2. Yayasan Pusaka dilihat dari sisi likuiditas keuangannya sangat meragukan. Meskipun dalam kontrak tahun 2005 dan tahun 2006 Yayasan Pusaka menyatakan sanggup mengerjakan proyek tersebut, akan tetapi dalam realisasinya terdapat banyak masalah. Sesuai dengan klarifikasi yang dilakukan BPKP pada 28 Agustus 2007, diketahui kemudian bahwa Yayasan Pusaka dalam pelaksanaan proyek sekaligus sebagai pihak pembeli telah memberikan kuasa substitusi kepada PT Asbo Citra Mandiri.

Alasan pengalihan kontrak adalah karena Yayasan Pusaka sebenarnya tidak memiliki tenaga dan dana yang memadai untuk melaksanakan proyek tersebut. Akibat dari pengalihan kontrak tersebut, Yayasan Pusaka hanya menerima fee kontrak sebesar Rp 100,00/kg dari keseluruhan barang yang diperjual-belikan.

Pemilihan Yayasan Pusaka sebagai rekanan PT KAI dalam jual beli besi tua juga menjadi penuh dengan konflik kepentingan karena secara de facto, Direksi PT KAI adalah Pimpinan Yayasan Pusaka. Akibatnya, Direksi PT KAI tidak dapat memutuskan atau mengambil kebijakan yang objektif. Hal ini dibuktikan dari adanya persetujuan Direksi PT KAI atas rencana pengalihan kontrak Yayasan Pusaka kepada PT Asbo Citra Mandiri.


Indikasi Kerugian Negara

Indikasi kerugian negara dalam kasus jual beli besi tua antara PT KAI dengan Yayasan Pusaka cq. PT Asbo Citra Mandiri dapat ditemukan dari rendahnya penentuan harga kontrak. Hal ini disebabkan oleh tiadanya mekanisme lelang dalam penjualan besi tua sehingga harga penjualan sangat ditentukan oleh Panitia Penaksir Harga. Sebenarnya dalam Kepmenkeu No 89/1991 dimungkinkan adanya perusahaan penilai independen yang ditunjuk oleh Direksi PT KAI atas persetujuan Menkeu untuk menilai harga wajar barang yang akan dihapusbukukan. Akan tetapi hal ini tidak dilakukan oleh PT KAI.

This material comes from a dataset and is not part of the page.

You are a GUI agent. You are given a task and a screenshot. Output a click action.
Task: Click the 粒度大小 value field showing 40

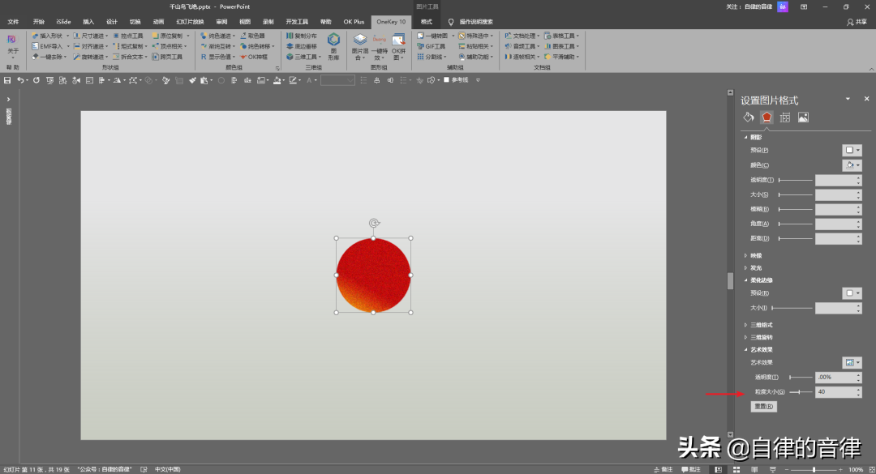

Dengan membandingkan harga wajar besi tua di pasaran dengan realisasi penjualan PT KAI dengan Yayasan Pusaka, dapat dihitung indikasi kerugian negara yang cukup besar, sebagai berikut:

1. Kontrak Nomor 45/HK/KU/2005
Kontrak ini tidak sepenuhnya berjalan. Dari catatan PT KAI sebagaimana tercantum dalam bahan rapat Direksi PT KAI pada agustus 2007, diketahui bahwa realisasi dari berat besi tua sesuai kontrak mencapai 3.980.392,53 kg hanya mencapai 2.088.855 kg. Untuk menghitung indikasi kerugian negara, digunakan total barang yang sudah direalisasi, yakni 2.088.855 kg. Sesuai dengan kontrak, harga jual besi tua per/kg adalah Rp 1.225,00.

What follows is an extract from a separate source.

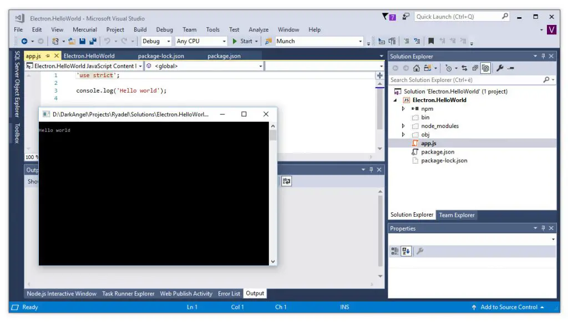Open the Mercurial menu

tap(85, 29)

Mengacu pada harga pasar pada tahun 2005, untuk besi tua kelas super per/kg mencapai Rp 4.500,00. Ini artinya, terdapat selisih harga jual antara realisasi kontrak dengan harga pasar sebesar Rp 3.275,00/kg. Dengan jumlah barang yang telah direalisasikan sebesar 2.088.855 kg, maka seharusnya PT KAI bisa mendapatkan dana tambahan dari penjualan itu sebesar Rp 6.841.000.125,00 (terbilang: enam milyar delapan ratus empat puluh satu juta seratus dua puluh lima rupiah). Nilai inilah yang dapat dikategorikan sebagai kerugian negara.

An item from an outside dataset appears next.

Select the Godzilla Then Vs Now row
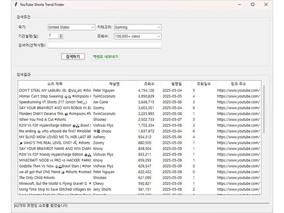Viewport: 284px width, 213px height. point(55,166)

2. Kontrak Nomor 213/VI/VI/1/KA-2006
Sebagaimana dengan kontrak pada tahun 2005, kontrak ini tidak sepenuhnya berjalan. Berat besi tua yang diperjualbelikan sesuai kontrak adalah 13.169.921 kg ternyata hanya bisa direalisasikan sebesar 8.015.447 kg dengan harga per/kg Rp 852,50. Dengan mengacu pada realisasi berat dan harga kontrak, maka PT KAI hanya mendapatkan dana sebesar Rp 6.833.168.568,00.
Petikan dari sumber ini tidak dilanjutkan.